■ PARTS OF THE EXERCISE ■
**1.** Reproduce the stretch of the article on the NCAA's Louisville basketball penalties from "The NCAA announced" through "among other penalties.".
**2.** Write the next part of the article on the NCAA's penalties against the Louisville basketball program, starting after its final sentence.

■ SELECTED EXCERPT ■
=======
The NCAA announced its discipline for the Louisville Cardinals basketball program Thursday morning, with coach Rick Pitino getting hit with a five-game ban in 2017-18 ACC play and the program being put on four years of probation, among other penalties.
NCAA will make #Louisville coach Rick Pitino sit the first five ACC games of the 2017-18 season among the penalties for prostitute scandal.
— Bruce Feldman (@BruceFeldmanCFB) June 15, 2017
The NCAA has ruled that Louisville coach Rick Pitino failed to monitor and suspended him for five ACC games of the 2017-18 season.
— Gary Parrish (@GaryParrishCBS) June 15, 2017
UL former operations director Andre McGee gets 10-year show cause penalty
— Brett McMurphy (@Brett_McMurphy) June 15, 2017
Additionally, Louisville will have to vacate all wins from 2010-2014 forusing ineligible players, a crucial detail which could mean that their 2013 national championship banner will be removed.
The school will have 45 days to submit a report which details what games ineligible players were used
U of L will have to determine what players are involved, and within 45 days say which wins are vacated.
— Eric Crawford (@ericcrawford) June 15, 2017
The sanctions stem from a two-year investigation into alleged recruiting violations that included strippers and escorts.
=======
■ DATA SECTION ■

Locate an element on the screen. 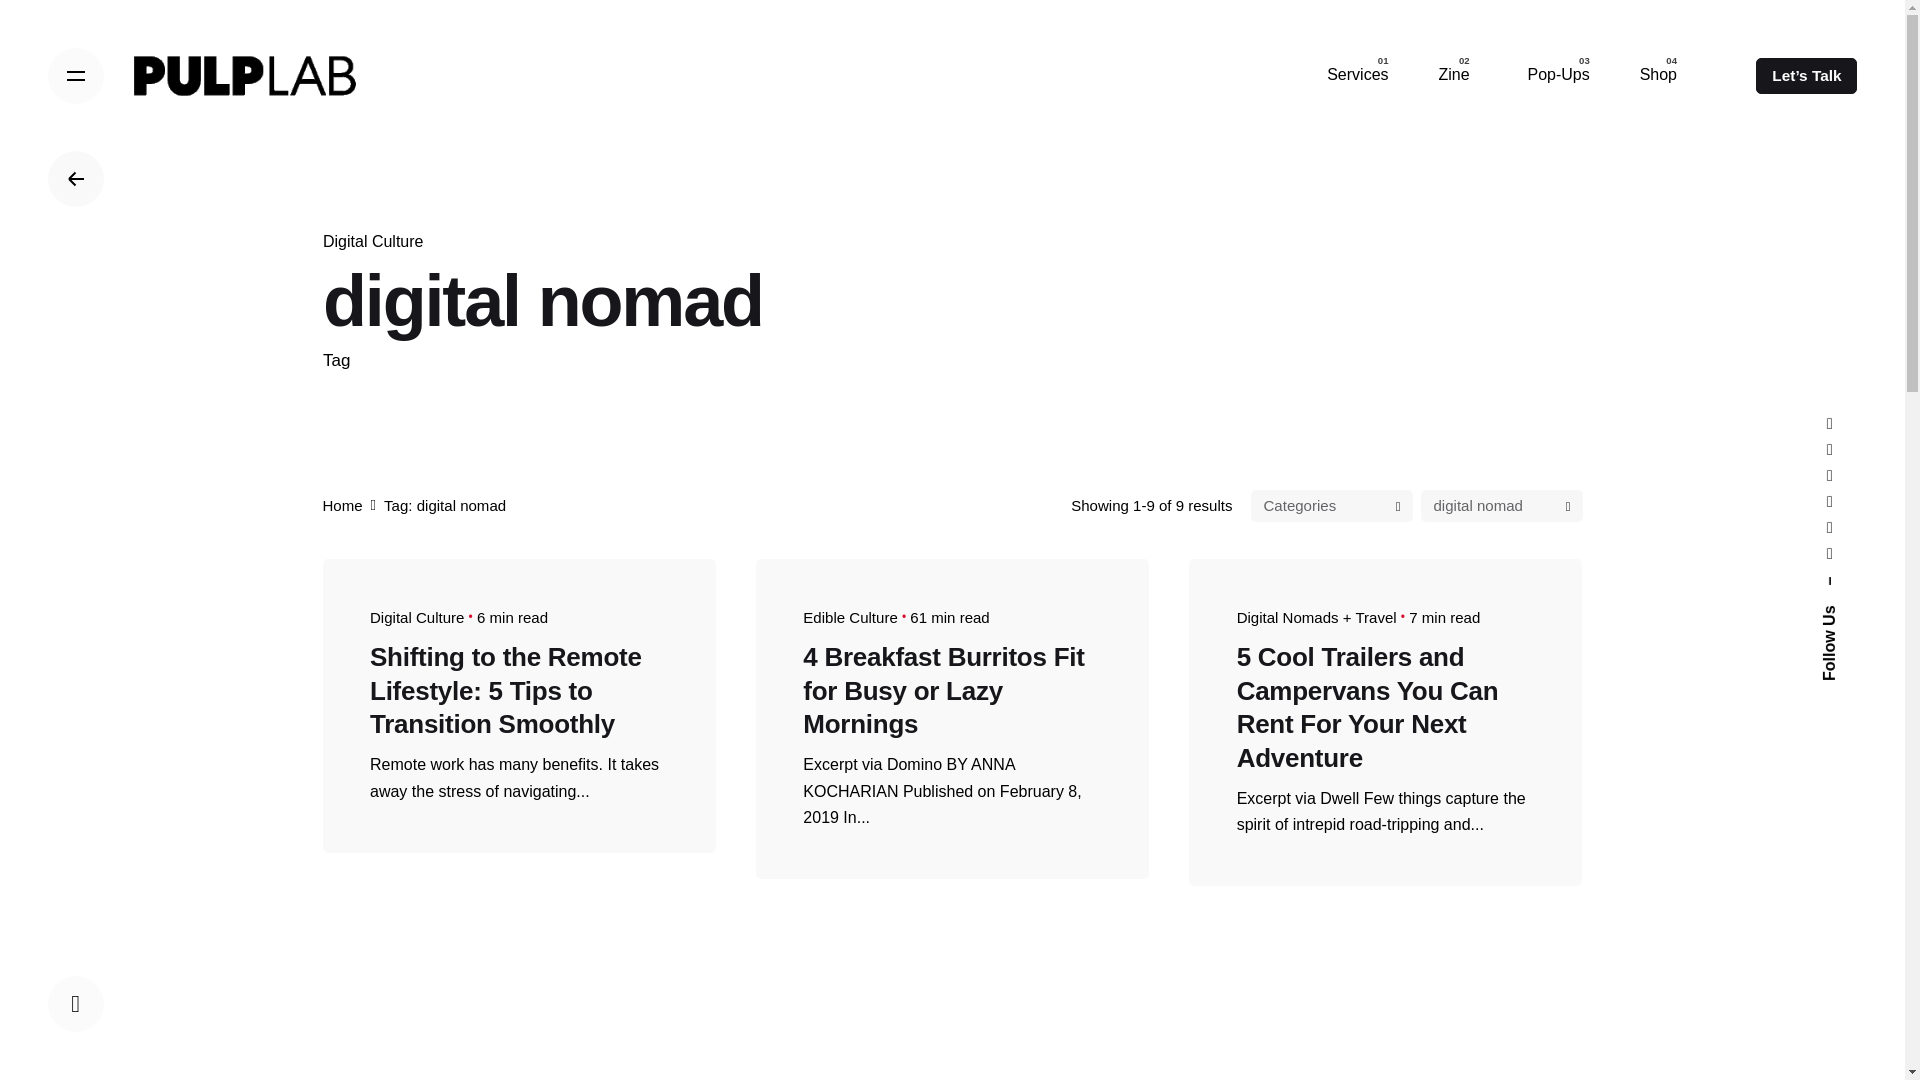  Shop is located at coordinates (1658, 75).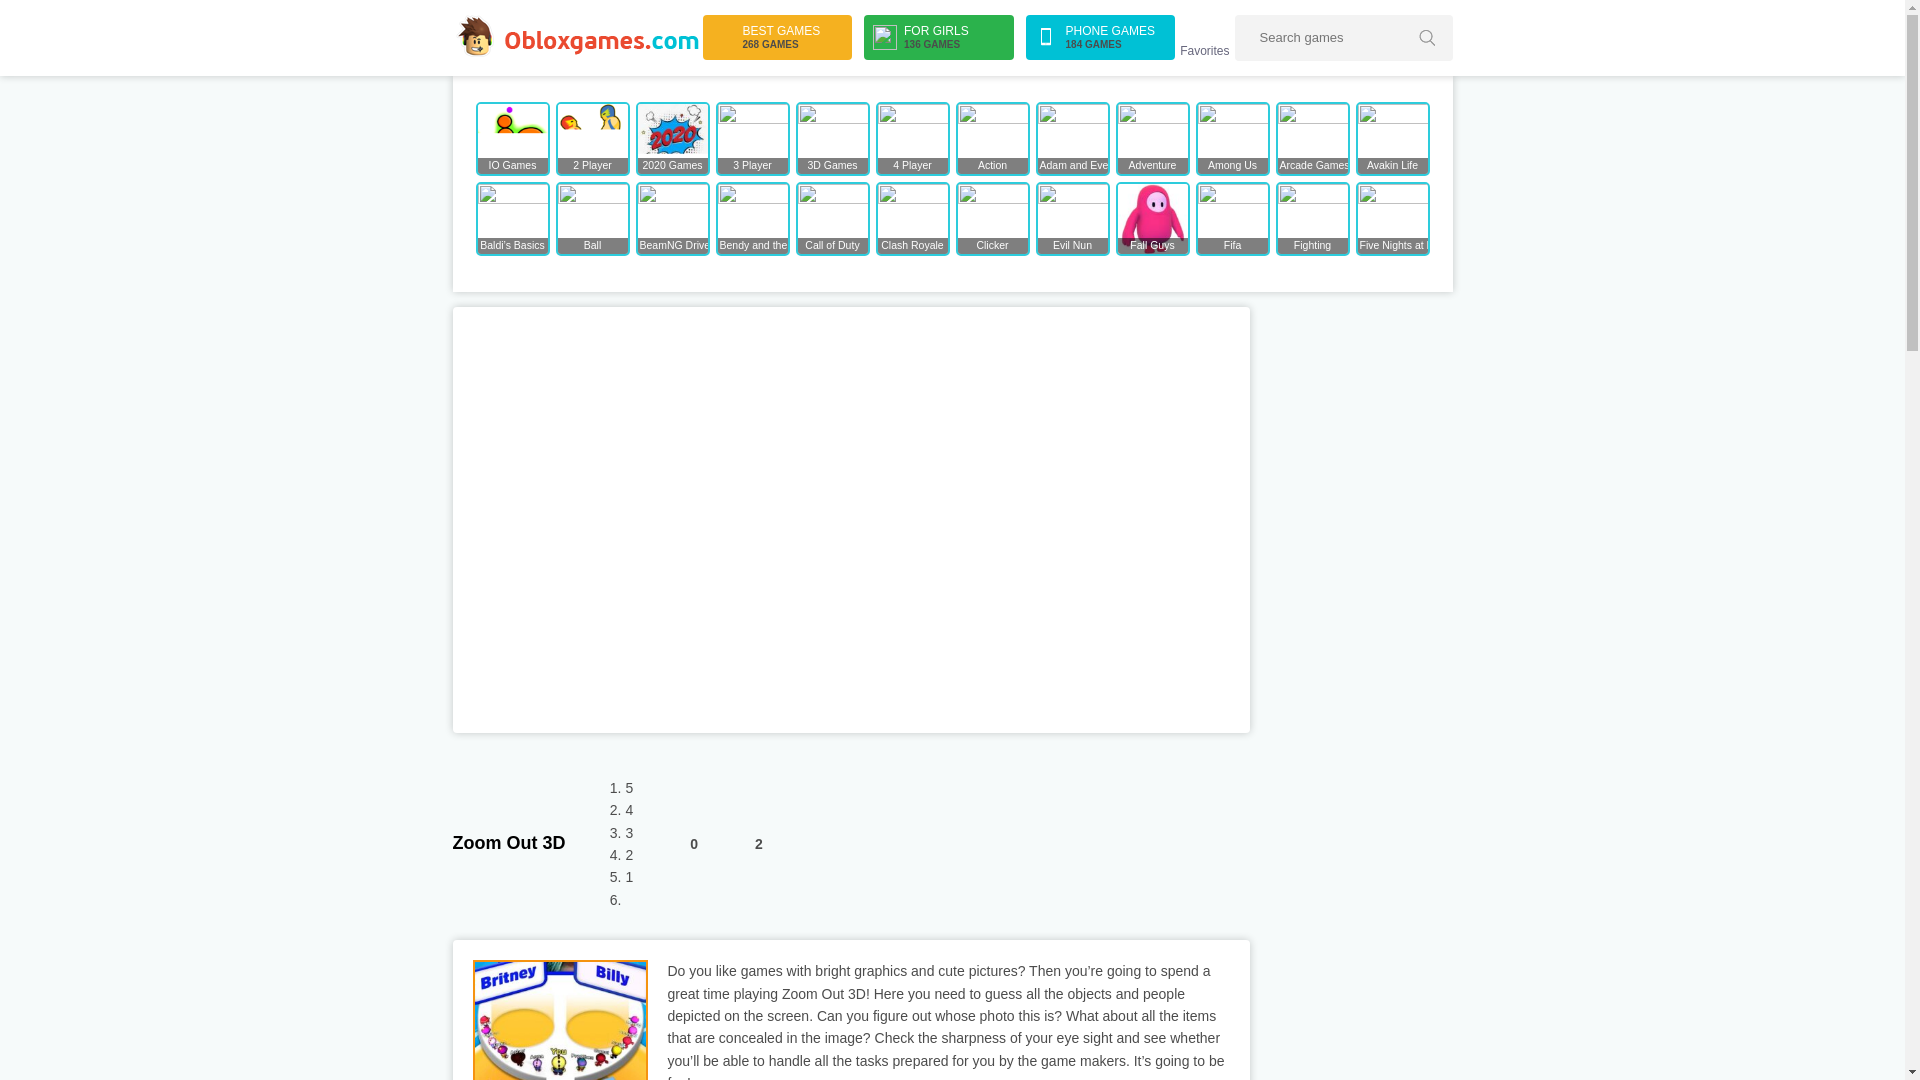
=======
■ TASK RESPONSES ■
**1.**
The NCAA announced its discipline for the Louisville Cardinals basketball program Thursday morning, with coach Rick Pitino getting hit with a five-game ban in 2017-18 ACC play and the program being put on four years of probation, among other penalties.

**2.**
Louisville self-imposed a postseason ban during the 2015-16 college basketball season, as well as a reduction in scholarships. However, Pitino and the university chose to contest the violation that Pitino failed to monitor former assistant Andre McGee. Pitino has maintained that he was unaware of any of the alleged violations and incidents.
From the NCAAs report:
A former Louisville director of basketball operations acted unethically when he committed serious violations by arranging striptease dances and sex acts for prospects, student-athletes and others, and did not cooperate with the investigation, according to a Division I Committee on Infractions panel. The head mens basketball coach violated NCAA head coach responsibility rules when he did not monitor the activities of his former operations director.
Louisville with hold a news conference this afternoon to respond to the ruling.